Pohaku was hanai at a young age, which is a common practice of the older Hawaiian people. Adoption was a way of passing on knowledge from one family member to the next. An uncle could teach you how to fish, an aunt could teach you how to pick ulu, and a parent might teach you how to cook. Family units were not singular. With this, Pohaku has been raised on every island in the Hawaiian chain making his network extremely expansive. The communities he serves are beyond just one island or one community. In addition, his ability to utilize media has taken his knowledge internationally. His curriculum has also given students access in academia that has helped shaped the history of Native Hawaiian extreme sports. His reach with the non-profit shows data of over 100,000 students. And knowing Pohaku, his reach is not done. With an award of this size, he will be able to document more media and share that with a larger audience. His ability to be liked within his own Native community, while having an impact and teaching those who are in the surfing community has combined history, mainstream sports, and the protection of indigenous knowledge to create programming and opportunity that keep our traditions alive.
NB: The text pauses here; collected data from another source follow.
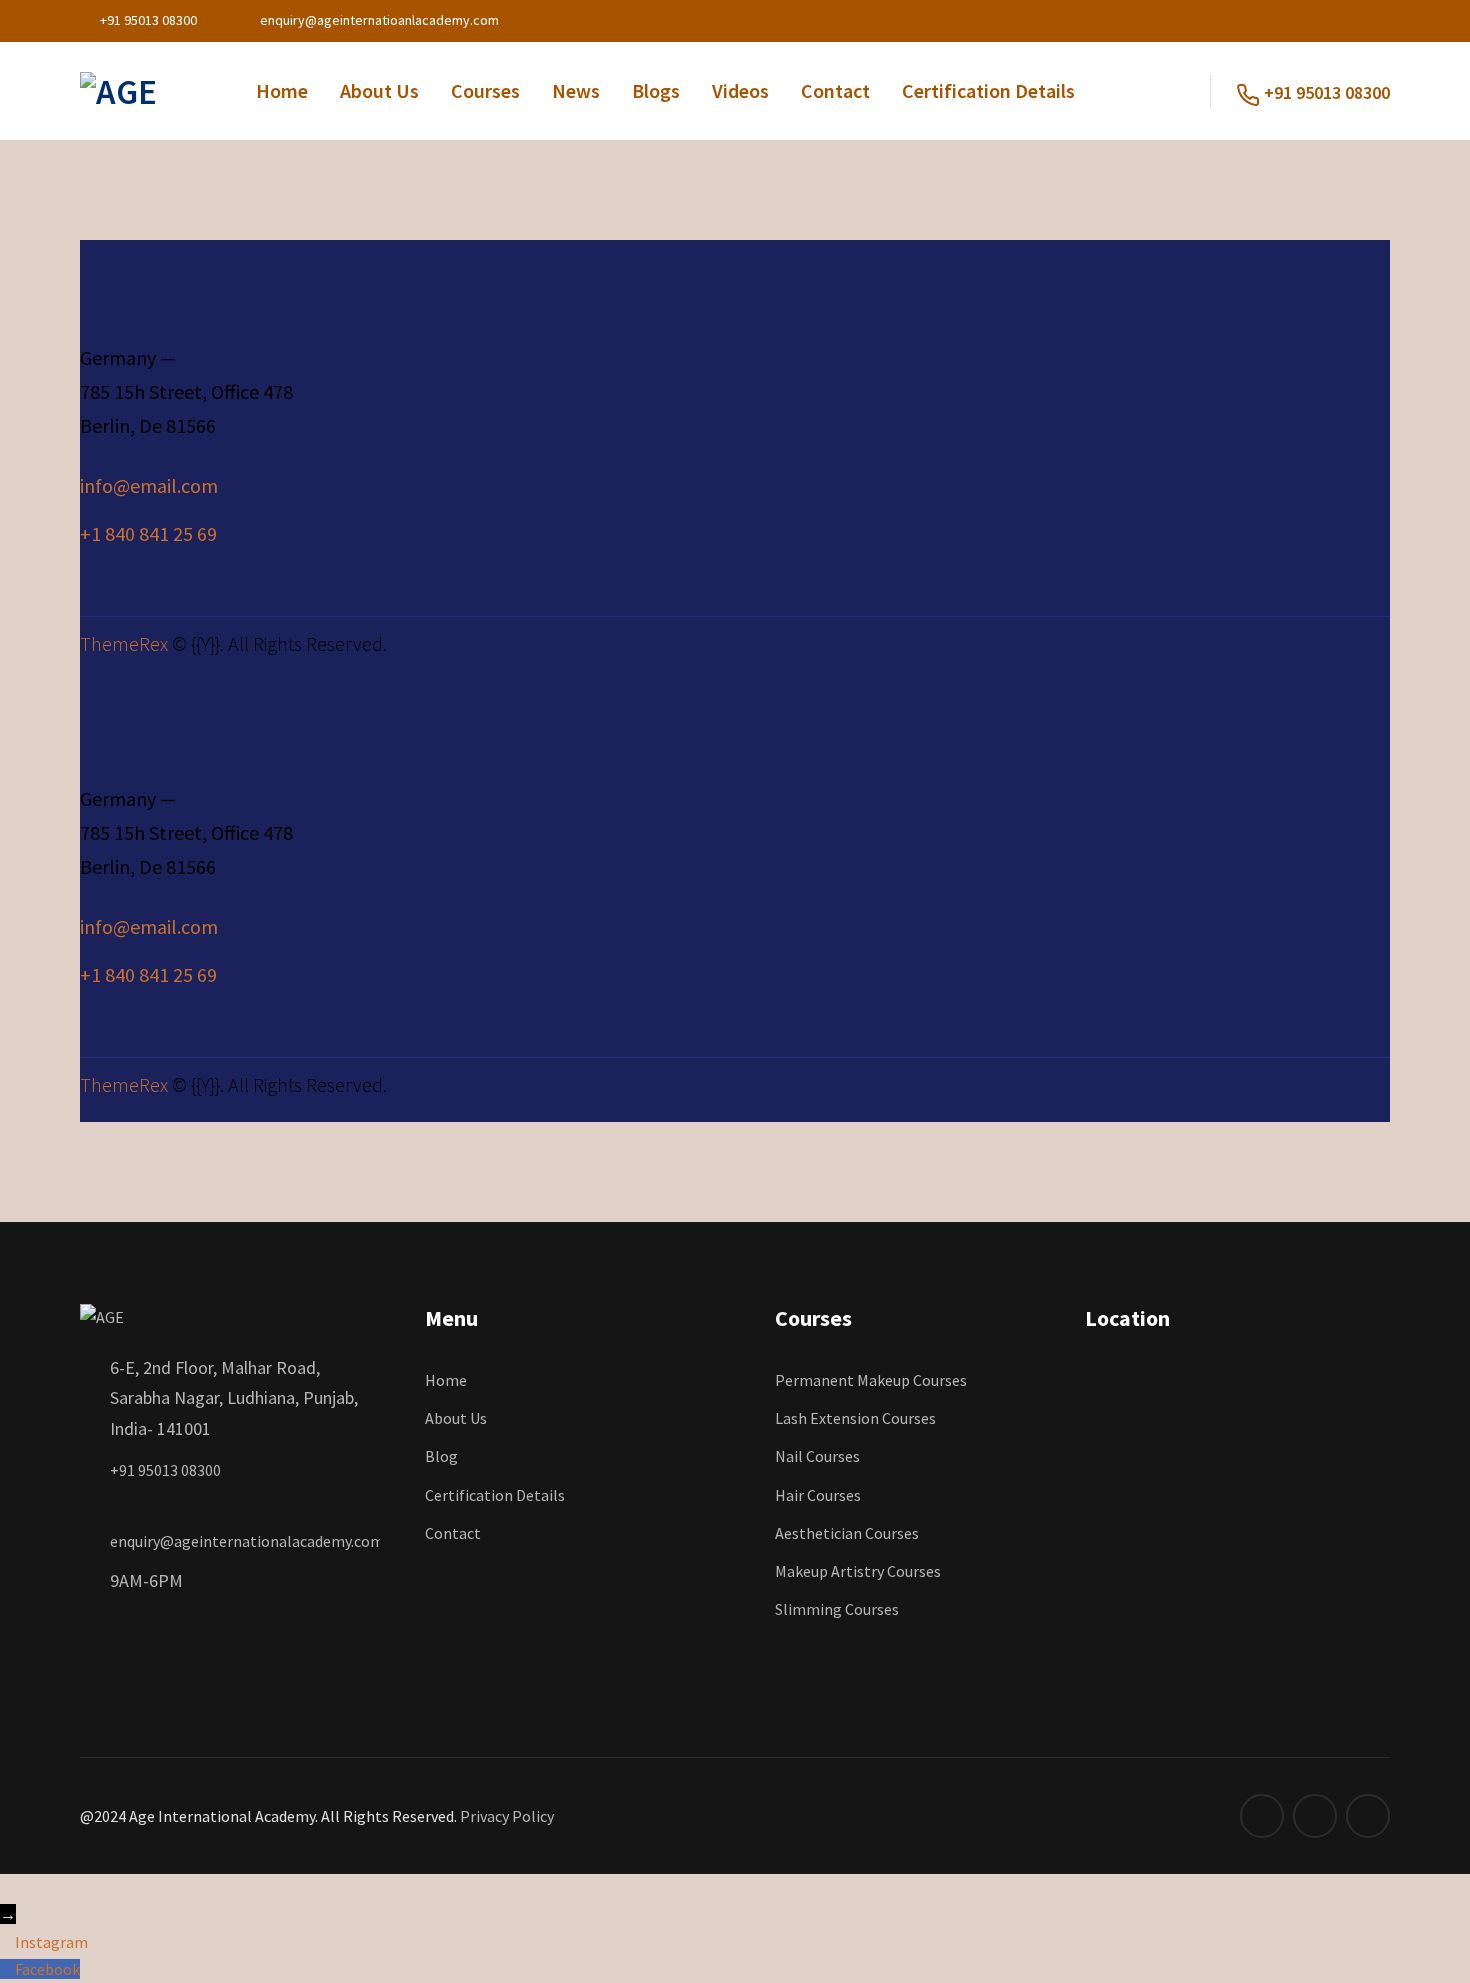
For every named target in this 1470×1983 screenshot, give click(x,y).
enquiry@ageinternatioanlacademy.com (379, 20)
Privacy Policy (507, 1816)
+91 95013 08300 (148, 20)
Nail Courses (817, 1456)
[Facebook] (7, 1969)
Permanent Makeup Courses (871, 1380)
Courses (485, 90)
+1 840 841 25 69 (148, 533)
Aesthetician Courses (847, 1533)
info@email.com (149, 485)
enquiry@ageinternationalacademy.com (247, 1541)
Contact (835, 90)
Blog (441, 1456)
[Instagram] (7, 1942)
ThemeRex (124, 643)
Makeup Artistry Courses (858, 1571)
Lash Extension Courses (855, 1418)
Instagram (51, 1942)
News (576, 90)
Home (282, 90)
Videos (740, 90)
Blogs (656, 90)
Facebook (47, 1969)
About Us (379, 90)
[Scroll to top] (11, 1887)
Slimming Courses (837, 1609)
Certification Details (988, 90)
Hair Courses (818, 1495)
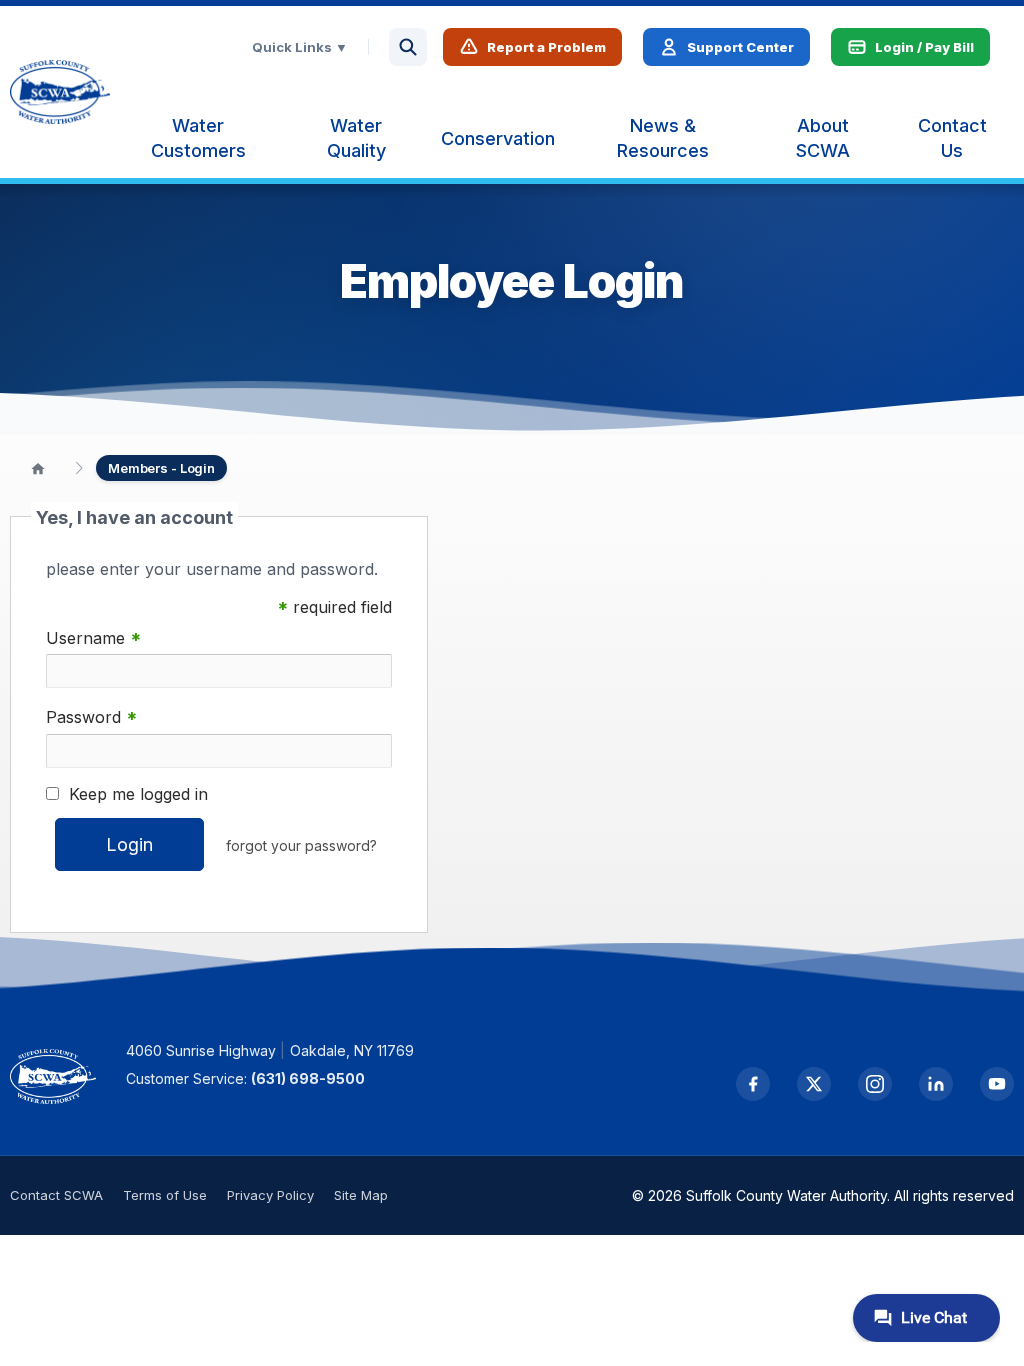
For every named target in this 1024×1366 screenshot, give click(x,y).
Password (91, 717)
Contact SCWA (56, 1195)
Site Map (361, 1195)
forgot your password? (301, 845)
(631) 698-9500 (308, 1078)
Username (93, 638)
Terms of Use (165, 1195)
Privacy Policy (270, 1195)
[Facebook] (753, 1084)
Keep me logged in (138, 794)
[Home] (38, 468)
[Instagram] (875, 1084)
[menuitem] (198, 138)
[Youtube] (997, 1084)
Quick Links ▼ (300, 47)
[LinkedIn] (936, 1084)
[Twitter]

In addition to his community and reach, he has also through his research discovered that most of these sports were dominated by women. Mo'olelo (stories) of Pele and Poliahu, and archeological discoveries show that women were the masters of hōlua and papa he'e nalu. Since his discovery, he has encouraged a shift in the industry of extreme sports such as surfing to encourage more women to be at the forefront and have equal if not additional rights to these sports. It is because of Tom Stone that female athlete in the Surfing world are fairly represented and have a standard of pay and expectations that are equal to men.